PagedAttention. The KV cache is allocated in fixed-size blocks with an indirection table, like virtual memory pages, instead of one contiguous buffer per request. This eliminates the memory fragmentation that previously capped batch sizes, and enables KV sharing between sequences (e.g., N samples from one prompt share the prompt's blocks).
Prefix caching (RadixAttention). Requests that share a prompt prefix — same system prompt, same few-shot block, the entire history of an agent conversation — reuse the prefix's KV blocks instead of recomputing prefill. SGLang organizes the cache as a radix tree to maximize cross-request sharing. For agent and chat workloads, where each turn resends the whole transcript, prefix caching routinely cuts prefill work by 80–95%; it is the self-hosted counterpart of provider-side prompt caching.

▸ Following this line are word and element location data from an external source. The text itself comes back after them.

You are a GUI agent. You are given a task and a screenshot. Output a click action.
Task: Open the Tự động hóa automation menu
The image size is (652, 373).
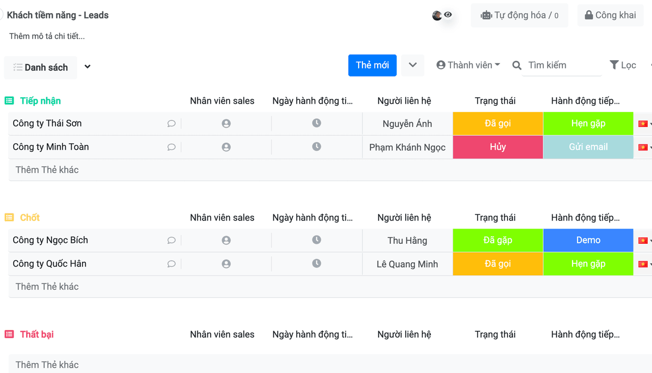(x=519, y=15)

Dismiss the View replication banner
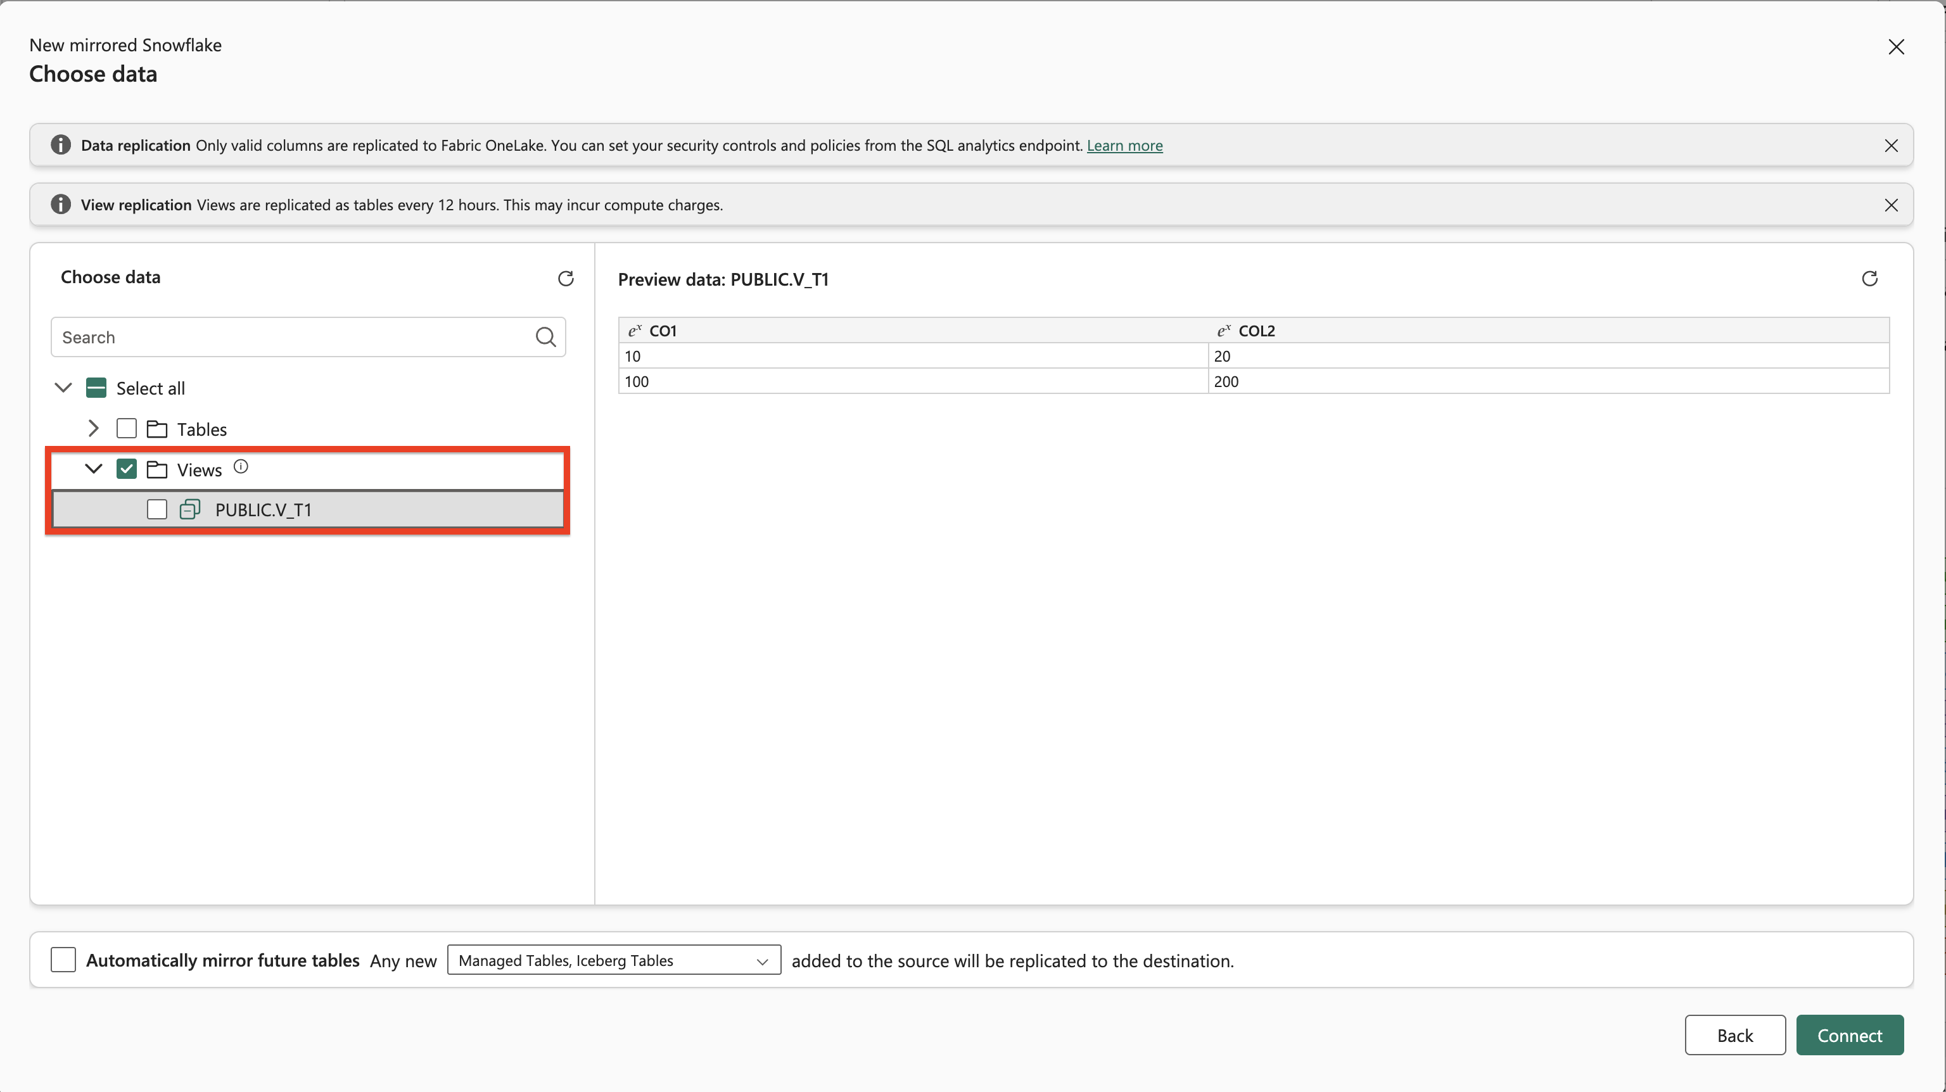pyautogui.click(x=1891, y=205)
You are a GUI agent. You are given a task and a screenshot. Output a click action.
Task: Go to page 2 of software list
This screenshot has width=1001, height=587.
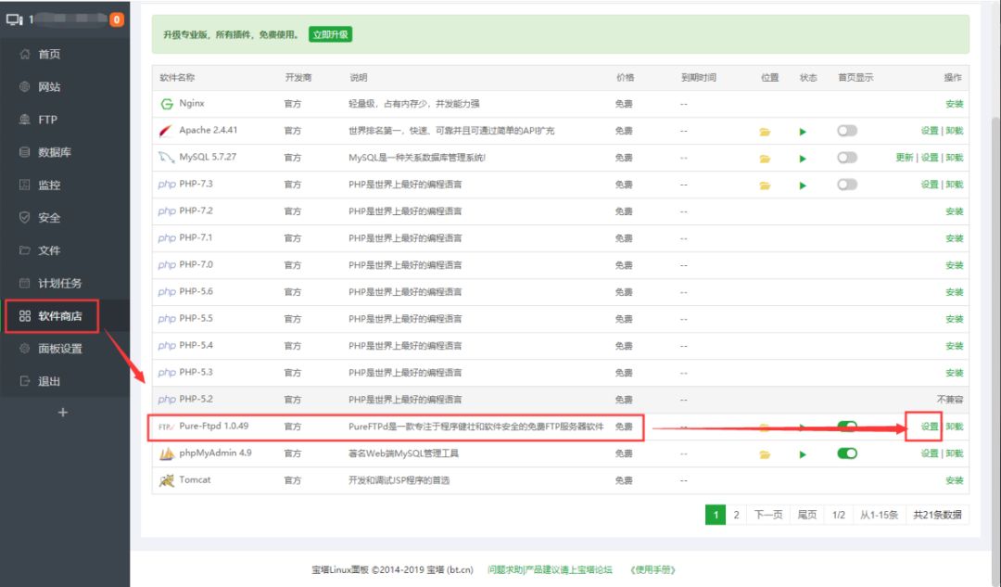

Chunked prefill. A long prompt's prefill is split into chunks and interleaved with ongoing decode steps, so one user's 100K-token prompt doesn't stall every other user's token stream. This is the standard fix for the prefill-vs-decode interference problem within a single replica.
Speculative decoding. A cheap drafter (small model, extra decoding heads as in Medusa/EAGLE, or n-gram lookup) proposes k tokens; the target model verifies them in a single forward pass and accepts the longest correct run. Output is provably identical to normal decoding, but you get 2–3× lower inter-token latency when acceptance rates are high (code and structured text accept well; high-entropy creative text doesn't).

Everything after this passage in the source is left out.